Moving on to another current and hot topic – inside security threats and associated risks - Thomas again claimed that is something that should be both monitored and controlled from the top.

Thomas said: “The way I used to put it was that this is something that senior management must focus on. There needs to be someone at or near the top – certainly at board level – who has implemented checks under three headings: policies and procedures; technology; and people. You have got involve all three boxes and you have got make sure the weakest link is covered.”

He admitted that most insider incidents are accidental, but the damage can be very severe, with damage to the people whose data is compromised and to the company, leading to big fines, cost, reputational and share price damage – all showing why it needs to be taken seriously. When the T-Mobile incident occurred recently, there were suggestions that staff had been deliberately selling data.

There have been claims that the £5,000 maximum fine was a paltry sum for perpetrators. I asked Thomas if there was a need for punishments to be revised, and even for trading sanctions to be imposed.

He claimed that in the last couple of years of his time as the Commissioner, he had persuaded the government to increase the standing, power and resources of the office.

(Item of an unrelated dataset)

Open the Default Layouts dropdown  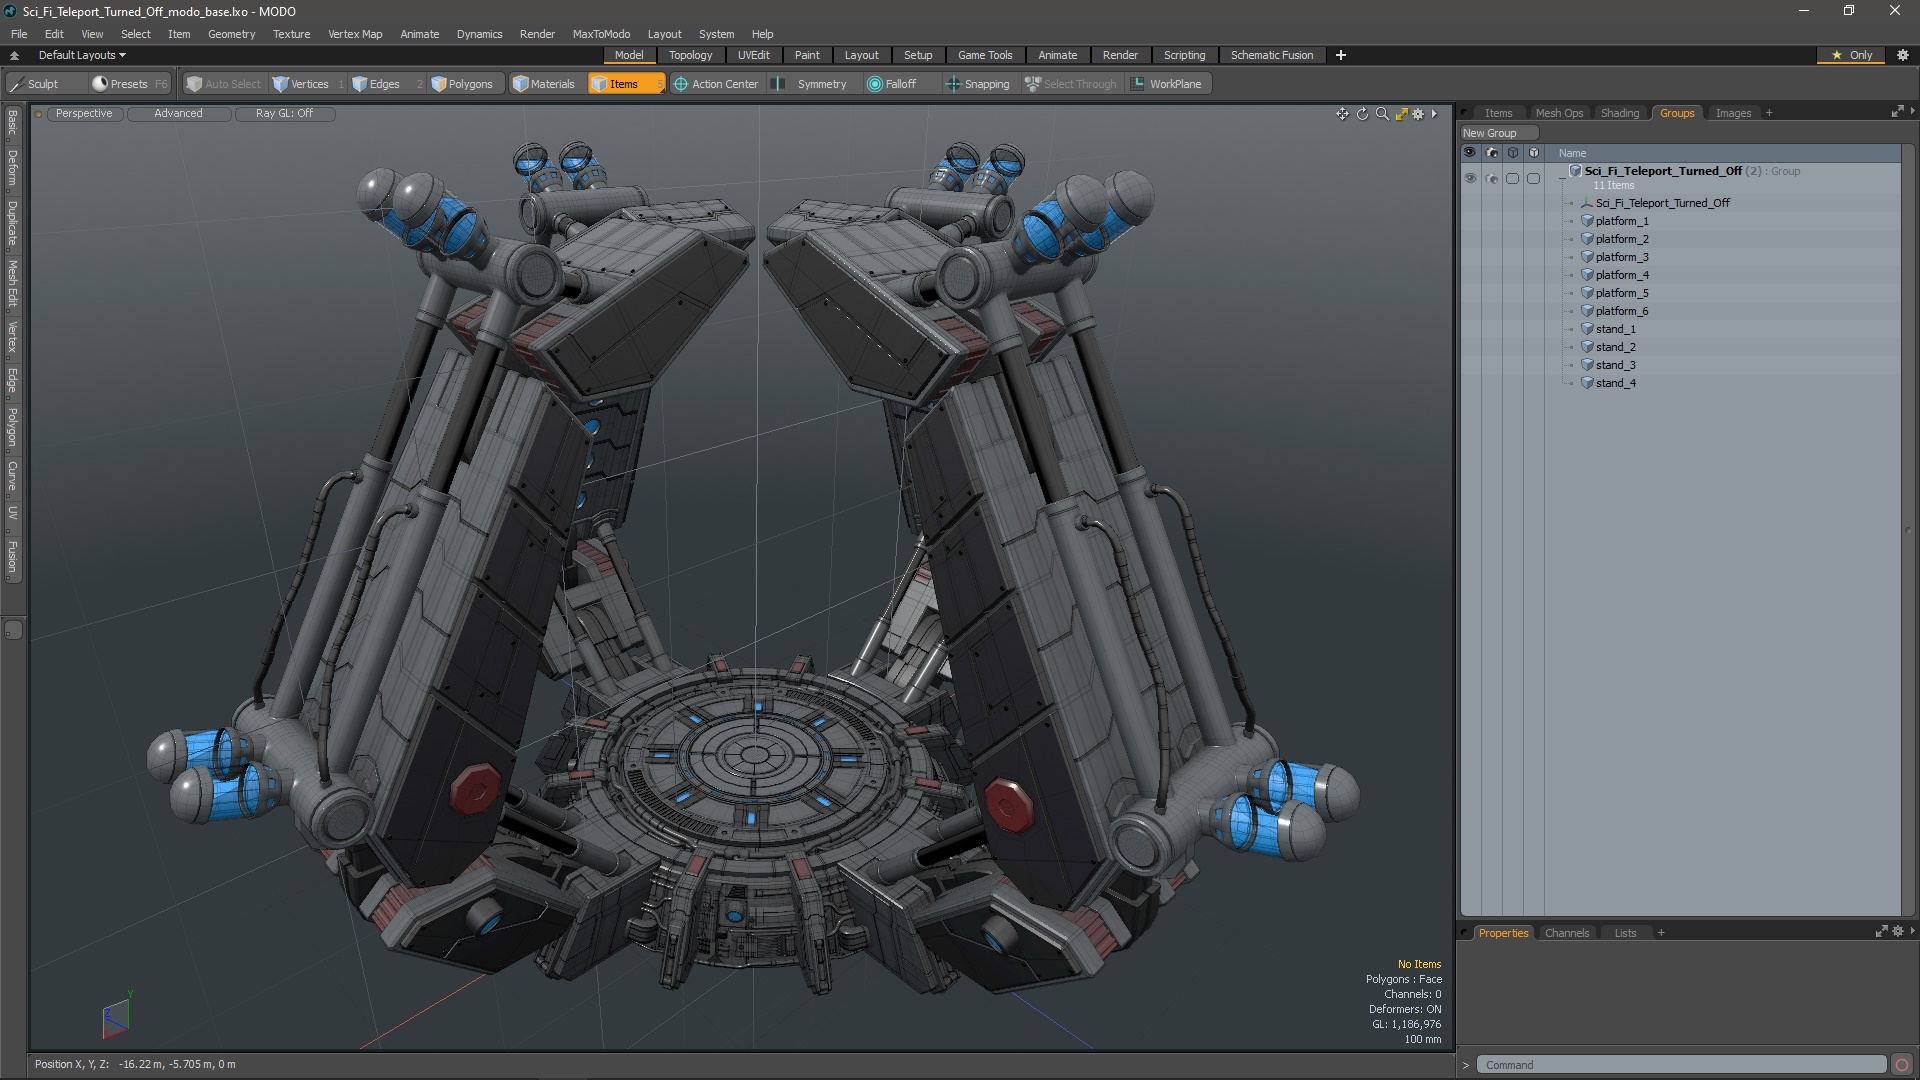click(82, 55)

There are now increased notification fees for the largest organisations, new powers of inspection and much stronger sanctions.

These sanctions will be introduced from next year when ‘a company or government department deliberately or recklessly ignore data protection requirements, and cause serious harm, then they will face a civil penalty'. Thomas explained that this will affect anyone who is a data controller, and there are over 300,000 of them in the UK.

Treacy said: “At the moment the Financial Services Authority can fine banks and insurers that lose data. These fines have been hefty - £3 million in the case of HSBC. The current position is anomalous: a bank can be fined for a data loss, yet a pharmaceutical company would not currently be fined for the same loss.”

Thomas said: “Giving ICO parallel sanctions is a brand new development but I am pleased to leave it as a legacy for my successor. I fought quite hard to get those powers and those resources but these things do take time.

“The next thing is proposing to introduce prison sentences for those who steal or sell data, and we campaigned for this for nearly two years in the Office. The government is consulting on it right now.

“If someone is out to actually steal data then they are doing it for what they think is a good reason. That is looking for large sums of money or to cause damage to people, so I would always take deliberate data theft much more seriously than accidental.”

Finally, with a new government possibly in 10 Downing Street next year, I asked Thomas what he thought of Tory plans to empower and reform the ICO should they be elected next year.

Thomas said: “All three parties are now competing to enhance the standing and the authority of the ICO. The Conservatives published a paper four weeks ago; the Liberals have always said it and the current government is now beginning to do it. So I am all in favour of competition like that!”